Ce n'est pas le but. Quand on pense une fiction numérique, on ne se demande pas si ça peut passer sur France 2 ou France 3. L'objectif, c'est de constituer un catalogue de créations originales de fiction numérique. Ceci étant dit, nous ne sommes pas fermés, au cas par cas et selon les projets, à une éventuelle diffusion en deuxième écran sur une antenne linéaire. Cela peut être fait durablement ou de manière événementielle comme ce soir avec la diffusion, en deuxième partie de soirée, des deux premiers épisodes "Mental" sur France 2. Dans les contrats de production, nous gardons toujours la possibilité de rendre possible la diffusion de nos séries sur le linéaire. On tourne quasiment tout en 4K, tout ce que l'on fait est susceptible de passer en broadcast.
Est-ce qu'une série qui n'aurait pas trouvé son public sur le linéaire pourrait être "récupérée" par le numérique ?
Pourquoi pas, je suis complètement ouvert à cela. "Zone Blanche", qui est une proposition d'une qualité remarquable, n'a pas été un immense succès sur France 2 mais a cartonné sur Netflix.
Quel est le budget précis alloué à la fiction numérique cette année et quelle est la répartition entre Slash et france.tv ?
Pour l'année en cours, nous sommes à 8 millions d'euros de budget, avec une répartition de l'ordre d'environ 70% pour Slash et de 30% pour france.tv. À partir de l'année prochaine, nous serons à l'équilibre entre les deux. Notre objectif, pour 2022, c'est d'essayer de faire une vingtaine de séries par an, dont une dizaine pour Slash et une dizaine pour france.tv. En 2020, nous serons déjà à un peu plus d'une dizaine de séries réparties entre les deux antennes. Pour 2021, nous visons une quinzaine de séries. C'est la trajectoire vers laquelle nous tendons.

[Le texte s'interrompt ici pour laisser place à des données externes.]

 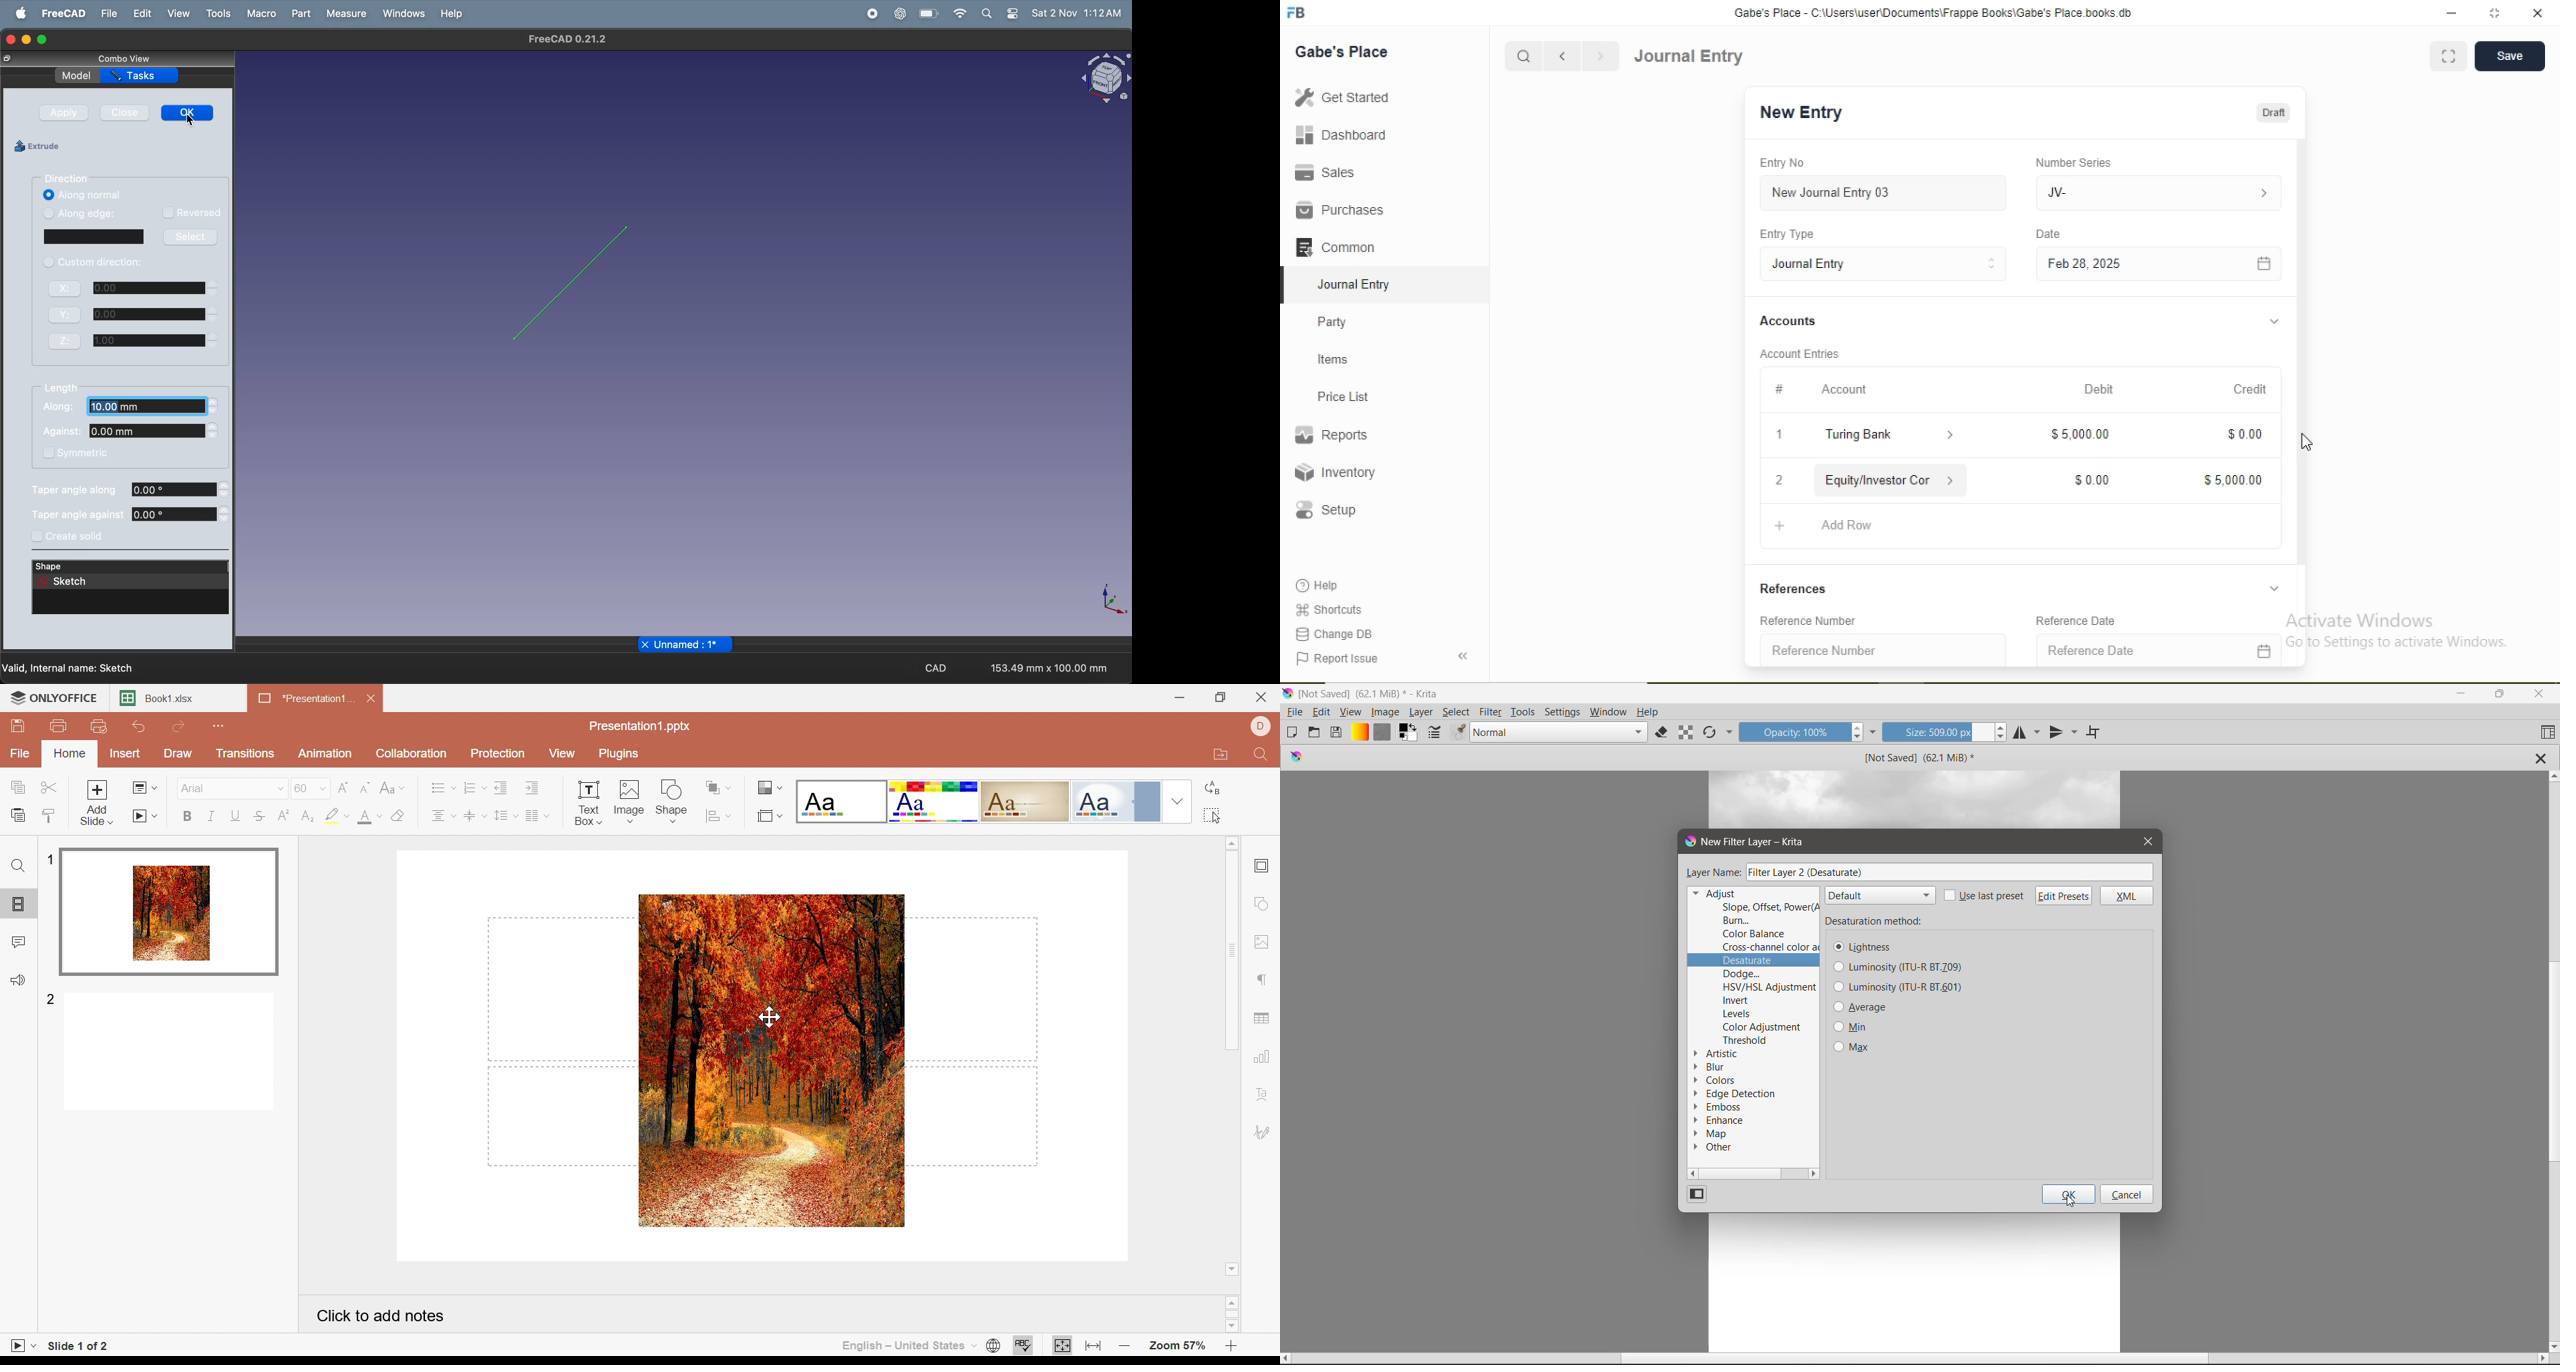 I want to click on extrude, so click(x=39, y=146).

Delphine Ernotte a dit récemment, dans une interview au "Monde", que les programmes numériques doivent devenir "la première offre du groupe". Vous piquez de l'argent au linéaire ?
Ce qu'elle veut dire, c'est que france.tv doit devenir le premier moyen de consommation des programmes du groupe. L'objectif, c'est que plus de gens regardent France Télévisions via france.tv que via l'ensemble autres moyens de diffusion. Les programmes numériques sont une partie de cette offre. Ce n'est pas comparable avec l'offre pléthorique - et qui a vocation à le rester ! - des antennes linéaires. L'effort donné au numérique est effectivement inédit et extrêmement ambitieux. Mais il ne se fait pas au détriment du linéaire mais en complémentarité. L'offre de fictions inédites de France 2 et France 3 n'a pas vocation à être déclinante. Elle n'a d'ailleurs jamais été aussi riche et diversifiée. L'ambition, en matière de création, est globale.
Les séries développées pour Slash et france.tv n'auront pas vocation à finir sur Salto ?
Je n'en sais rien du tout. J'imagine qu'il n'est pas inenvisageable que Salto devienne une destination de certains contenus à terme, dans une seconde fenêtre d'exploitation, et rentre dans l'investissement de certaines de nos séries. Quoi qu'il arrive, si certaines de nos séries doivent se retrouver à un moment sur Salto, elles auront d'abord une exposition, la plus longue possible, en gratuit.